The enthusiasm President Anderson has is rightfully felt. The diversity in our campus is beneficial in that we are presented with an opportunity to explore the variety of cultures and ideologies that are often absent at other schools. That’s why when I hear whispers of how our school lacks a vibrant campus life, I can’t help but think some of the instigators to be those accustomed to things being handed to them in life.
Let us try to define what a vibrant campus life is. Is it public school events welcoming matriculating students? Bodies of young adults strewn across open spaces or playing catch during club hours? Competing with others to book a room in SUBO at a convenient time? Truth is, those examples are the realities of our campus life.
That’s why I believe that many people who perpetuate this misconception are those too lazy to take action. It almost seems like they expect every club and organization to constantly reach out to them every time, everywhere. It’s like the feeling of importance is so crucial to their identities that because they might be shy or disinterested, it’s the jobs of those who took actions to accommodate and cater to their needs. If that may be the case, maybe being an outlier from the campus life is appropriate. People whose laziness dictates their lives do not carry an overall good work ethic, nor possibly the drive to instill value in their work and themselves.

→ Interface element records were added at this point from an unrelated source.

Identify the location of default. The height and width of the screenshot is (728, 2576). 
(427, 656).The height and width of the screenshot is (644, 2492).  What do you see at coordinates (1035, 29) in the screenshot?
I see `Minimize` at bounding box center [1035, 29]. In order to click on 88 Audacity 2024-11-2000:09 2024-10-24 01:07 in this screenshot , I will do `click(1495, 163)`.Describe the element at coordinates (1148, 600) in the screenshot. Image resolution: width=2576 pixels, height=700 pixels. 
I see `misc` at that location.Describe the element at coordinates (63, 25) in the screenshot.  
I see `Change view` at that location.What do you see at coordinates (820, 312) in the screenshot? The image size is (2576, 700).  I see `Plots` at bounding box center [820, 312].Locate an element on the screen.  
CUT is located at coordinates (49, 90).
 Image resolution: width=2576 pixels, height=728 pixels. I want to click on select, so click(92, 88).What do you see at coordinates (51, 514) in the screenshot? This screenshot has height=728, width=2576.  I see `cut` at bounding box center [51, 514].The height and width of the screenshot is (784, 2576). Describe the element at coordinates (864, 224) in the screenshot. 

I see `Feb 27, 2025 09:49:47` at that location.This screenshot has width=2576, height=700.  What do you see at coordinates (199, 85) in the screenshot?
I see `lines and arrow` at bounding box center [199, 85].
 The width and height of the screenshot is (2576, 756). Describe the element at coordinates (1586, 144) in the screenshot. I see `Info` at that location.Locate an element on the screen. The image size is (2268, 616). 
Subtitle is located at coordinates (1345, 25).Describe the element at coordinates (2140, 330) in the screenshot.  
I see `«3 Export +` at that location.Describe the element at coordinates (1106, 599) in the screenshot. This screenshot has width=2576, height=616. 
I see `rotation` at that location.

It is likely that if they become a part of something bigger, laziness will drive them to let others do the work and then take part-ownership of it.
But that is just one segment of a whole and does not go to say that our campus life is perfect or that all lazy people are unproductive. There are possibilities where certain clubs or organizations just simply do not exist or communities too toxic to stay, so there is some validity in saying a vibrant campus life is lacking. My resolution would be to try and do further research in finding them, and if unsuccessful, create them. Most of our tuition money goes towards the abundance of administrators, so use them to your cause. Be a pioneer of something unheard of and enrichen your college career with it because if college is a place where people garner knowledge and experiences, being a founder of something or even taking part might be more captivating to employers than a 4.0 GPA.